The inspection team consisted of two inspectors and an expert by experience. An expert-by-experience is a person who has personal experience of using or caring for someone who uses this type of care service.
Before the inspection, we reviewed the information we held about the service including the Provider Information Return (PIR). This is a form that asks the provider to give some key information about the service, what the service does well and improvements they plan to make.
During the inspection, we viewed a variety of records including six people’s care records, four staff records, complaint records, a sample of audits for monitoring purposes and a selection of policies and procedure documents. We observed the mealtime experiences for people and interaction between staff and people and their relatives/visitors. Following the inspection we requested and received copies of the staff rosters for July 2014.
We used the Short Observational Framework for Inspection (SOFI). SOFI is a specific way of observing care to help us understand the experience of people who could not talk with us.
We spoke with seven people using the service, eight relatives, two other visitors, two volunteers, the Director of Quality and Audit for the provider, the deputy manager, five registered nurses, nine care staff, the activities coordinator and four healthcare professionals who provided input for people the service. Following the inspection, we also spoke with the registered manager, who was on leave at the time of inspection.
Updated
8 January 2015
We carried out this inspection under Section 60 of the Health and Social Care Act 2008 as part of our regulatory functions. This inspection was planned to check whether the provider is meeting the legal requirements and regulations associated with the Health and Social Care Act 2008 and to pilot a new inspection process being introduced by CQC which looks at the overall quality of the service.
This was an unannounced inspection. During the last inspection on 18 March 2014 the provider was meeting the regulations we checked.
Derwent Lodge Care Centre is registered to provide nursing care to a maximum of 62 people with nursing care needs and/or dementia care needs, and those with physical disabilities. The service is arranged over three floors in single bedroom accommodation. At the time of inspection there were 54 people living at the service.
The registered manager has been in post since November 2011. A registered manager is a person who has registered with the Care Quality Commission to manage the service and has the legal responsibility for meeting the requirements of the law; as does the provider.
People and their relatives were happy with the care provided and told us they felt safe and staff treated them with dignity and respect. People and their relatives were involved with the planning and review of their care, so their preferences and wishes were known.
The service was meeting the requirements of the Mental Capacity Act 2005 (MCA) and Deprivation of Liberty Safeguards (DoLS).
Concerns were raised by people, relatives and staff about the service being short of staff on occasions, leading to delays in care being provided. Staff felt they were not kept informed about any action being taken to address this. The manager and deputy manager said there was ongoing recruitment of new staff taking place to address shortages.
We identified some shortfalls in the standard of records keeping particularly for risk management and wound care.
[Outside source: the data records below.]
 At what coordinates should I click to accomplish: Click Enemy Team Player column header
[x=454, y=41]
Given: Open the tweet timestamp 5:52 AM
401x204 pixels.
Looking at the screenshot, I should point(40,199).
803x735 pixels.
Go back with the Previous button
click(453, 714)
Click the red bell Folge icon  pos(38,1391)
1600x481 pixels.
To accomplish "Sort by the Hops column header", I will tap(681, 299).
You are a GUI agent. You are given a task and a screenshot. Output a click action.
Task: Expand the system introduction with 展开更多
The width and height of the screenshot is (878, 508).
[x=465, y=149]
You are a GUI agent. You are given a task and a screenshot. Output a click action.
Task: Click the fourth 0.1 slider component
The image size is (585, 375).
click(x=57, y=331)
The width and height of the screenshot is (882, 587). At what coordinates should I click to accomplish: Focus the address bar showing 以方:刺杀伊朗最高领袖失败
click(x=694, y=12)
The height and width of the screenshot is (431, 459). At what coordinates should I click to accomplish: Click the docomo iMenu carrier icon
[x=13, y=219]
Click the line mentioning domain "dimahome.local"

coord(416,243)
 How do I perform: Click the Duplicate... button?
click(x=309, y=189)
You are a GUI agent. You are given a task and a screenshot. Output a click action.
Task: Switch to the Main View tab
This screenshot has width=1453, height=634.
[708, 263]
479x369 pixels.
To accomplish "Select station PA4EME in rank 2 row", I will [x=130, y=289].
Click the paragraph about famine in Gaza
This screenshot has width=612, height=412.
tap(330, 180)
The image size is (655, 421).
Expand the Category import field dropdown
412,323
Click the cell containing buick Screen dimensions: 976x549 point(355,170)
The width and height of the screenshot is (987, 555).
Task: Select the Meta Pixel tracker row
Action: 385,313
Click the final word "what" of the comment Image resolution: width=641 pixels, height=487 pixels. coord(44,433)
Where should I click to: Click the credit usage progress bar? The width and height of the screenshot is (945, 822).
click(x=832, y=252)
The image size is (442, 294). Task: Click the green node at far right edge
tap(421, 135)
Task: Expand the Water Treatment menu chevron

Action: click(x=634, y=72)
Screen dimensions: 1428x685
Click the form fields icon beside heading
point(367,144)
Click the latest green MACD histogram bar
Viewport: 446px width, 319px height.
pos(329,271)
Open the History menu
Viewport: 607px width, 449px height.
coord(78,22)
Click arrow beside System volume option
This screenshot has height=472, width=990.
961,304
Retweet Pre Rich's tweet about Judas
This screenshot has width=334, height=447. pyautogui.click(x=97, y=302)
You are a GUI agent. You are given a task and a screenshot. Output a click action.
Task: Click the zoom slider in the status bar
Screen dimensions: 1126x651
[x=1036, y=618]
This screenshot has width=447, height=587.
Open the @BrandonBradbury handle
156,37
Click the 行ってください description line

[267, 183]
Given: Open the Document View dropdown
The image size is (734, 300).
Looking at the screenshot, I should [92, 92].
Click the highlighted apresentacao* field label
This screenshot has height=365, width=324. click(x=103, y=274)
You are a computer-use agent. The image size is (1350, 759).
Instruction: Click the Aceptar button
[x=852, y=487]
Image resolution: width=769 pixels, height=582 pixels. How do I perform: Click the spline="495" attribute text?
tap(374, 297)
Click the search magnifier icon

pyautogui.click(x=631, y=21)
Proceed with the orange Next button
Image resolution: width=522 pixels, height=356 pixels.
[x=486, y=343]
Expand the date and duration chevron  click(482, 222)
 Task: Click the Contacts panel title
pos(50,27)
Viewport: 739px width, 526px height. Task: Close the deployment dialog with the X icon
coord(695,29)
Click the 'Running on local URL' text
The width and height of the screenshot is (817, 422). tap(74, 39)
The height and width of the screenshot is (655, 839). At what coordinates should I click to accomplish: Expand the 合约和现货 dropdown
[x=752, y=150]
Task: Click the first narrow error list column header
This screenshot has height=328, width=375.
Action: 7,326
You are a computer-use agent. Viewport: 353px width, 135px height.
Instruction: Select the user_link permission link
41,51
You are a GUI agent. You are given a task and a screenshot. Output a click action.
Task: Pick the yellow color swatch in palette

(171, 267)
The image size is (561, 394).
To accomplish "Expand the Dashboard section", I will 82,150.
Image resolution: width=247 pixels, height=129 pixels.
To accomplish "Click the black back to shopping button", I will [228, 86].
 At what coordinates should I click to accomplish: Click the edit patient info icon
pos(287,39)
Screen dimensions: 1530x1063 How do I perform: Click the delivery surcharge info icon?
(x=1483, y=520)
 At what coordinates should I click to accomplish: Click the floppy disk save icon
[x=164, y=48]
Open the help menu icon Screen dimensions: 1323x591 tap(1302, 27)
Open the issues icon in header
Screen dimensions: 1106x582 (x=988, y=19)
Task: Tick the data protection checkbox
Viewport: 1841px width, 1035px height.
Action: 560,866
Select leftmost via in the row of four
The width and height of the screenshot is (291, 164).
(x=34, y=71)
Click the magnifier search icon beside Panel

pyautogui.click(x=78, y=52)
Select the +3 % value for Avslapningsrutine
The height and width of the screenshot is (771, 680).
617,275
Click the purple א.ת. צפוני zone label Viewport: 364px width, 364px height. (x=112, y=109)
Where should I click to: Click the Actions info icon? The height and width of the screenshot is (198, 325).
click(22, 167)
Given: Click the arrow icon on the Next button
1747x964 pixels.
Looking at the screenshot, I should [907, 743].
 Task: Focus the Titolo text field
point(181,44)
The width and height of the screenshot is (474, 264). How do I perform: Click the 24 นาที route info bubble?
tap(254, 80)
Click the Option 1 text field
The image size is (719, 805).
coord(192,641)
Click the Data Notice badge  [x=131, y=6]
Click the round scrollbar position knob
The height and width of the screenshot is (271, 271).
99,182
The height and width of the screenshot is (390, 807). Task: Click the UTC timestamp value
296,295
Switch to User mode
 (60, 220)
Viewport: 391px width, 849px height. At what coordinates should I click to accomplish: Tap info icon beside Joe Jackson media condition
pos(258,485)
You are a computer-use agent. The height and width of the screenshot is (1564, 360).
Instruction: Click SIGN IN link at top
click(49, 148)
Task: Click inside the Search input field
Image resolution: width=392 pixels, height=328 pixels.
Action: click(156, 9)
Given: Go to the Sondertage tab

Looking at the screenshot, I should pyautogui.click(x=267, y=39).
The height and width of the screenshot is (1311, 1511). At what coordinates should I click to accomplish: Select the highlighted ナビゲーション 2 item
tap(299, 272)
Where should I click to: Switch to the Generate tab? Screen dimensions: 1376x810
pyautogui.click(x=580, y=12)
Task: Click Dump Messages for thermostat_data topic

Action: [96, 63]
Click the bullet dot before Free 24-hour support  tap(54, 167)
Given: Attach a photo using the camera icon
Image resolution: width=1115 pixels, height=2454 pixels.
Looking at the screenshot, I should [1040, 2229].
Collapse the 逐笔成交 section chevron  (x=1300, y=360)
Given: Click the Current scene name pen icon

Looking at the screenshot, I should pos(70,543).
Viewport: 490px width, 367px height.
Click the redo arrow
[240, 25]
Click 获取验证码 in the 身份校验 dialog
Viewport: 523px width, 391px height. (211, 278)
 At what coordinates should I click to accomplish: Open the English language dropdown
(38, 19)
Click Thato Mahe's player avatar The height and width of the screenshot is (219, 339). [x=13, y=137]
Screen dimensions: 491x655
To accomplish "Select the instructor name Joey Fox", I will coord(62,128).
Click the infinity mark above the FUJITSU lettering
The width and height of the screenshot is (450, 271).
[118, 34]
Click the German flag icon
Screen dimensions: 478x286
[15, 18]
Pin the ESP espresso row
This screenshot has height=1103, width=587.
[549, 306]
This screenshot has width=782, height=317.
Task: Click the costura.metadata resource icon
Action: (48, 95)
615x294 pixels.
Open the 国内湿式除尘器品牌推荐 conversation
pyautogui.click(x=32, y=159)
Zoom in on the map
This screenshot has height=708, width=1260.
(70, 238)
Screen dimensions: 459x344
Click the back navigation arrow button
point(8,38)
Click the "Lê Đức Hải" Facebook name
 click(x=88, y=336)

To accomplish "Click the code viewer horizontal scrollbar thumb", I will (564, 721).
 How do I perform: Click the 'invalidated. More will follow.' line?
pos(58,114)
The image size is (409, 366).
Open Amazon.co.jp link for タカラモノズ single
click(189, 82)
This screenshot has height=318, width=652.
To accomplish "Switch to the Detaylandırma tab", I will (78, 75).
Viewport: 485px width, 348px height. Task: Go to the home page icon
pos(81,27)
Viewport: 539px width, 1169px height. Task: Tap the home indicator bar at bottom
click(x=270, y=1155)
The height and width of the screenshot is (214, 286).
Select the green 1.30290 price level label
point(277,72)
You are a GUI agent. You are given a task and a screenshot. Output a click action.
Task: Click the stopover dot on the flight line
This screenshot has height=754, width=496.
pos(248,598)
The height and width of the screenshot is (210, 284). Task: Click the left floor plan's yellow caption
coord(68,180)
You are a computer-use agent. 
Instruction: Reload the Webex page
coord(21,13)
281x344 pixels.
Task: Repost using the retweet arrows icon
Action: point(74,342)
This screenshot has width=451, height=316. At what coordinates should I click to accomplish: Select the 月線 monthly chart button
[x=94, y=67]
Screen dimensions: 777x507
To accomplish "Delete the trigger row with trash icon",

This could place people at risk of not receiving the care and treatment they needed.
Staff understood safeguarding and whistleblowing procedures and knew to report concerns to the manager. Records we saw confirmed the provider followed recruitment and training procedures. Staff demonstrated an understanding of people’s individual needs and wishes and how to meet them.
Systems were in place to monitor the quality of the service, however these were not always effective in identifying shortfalls, for example, with care records. People and relatives said they would express any concerns they might have, so these could be addressed.
We found breaches of the Health and Social Care Act 2008 (Regulated Activities) Regulations 2010. You can see what action we told the provider to take at the back of the full version of the report.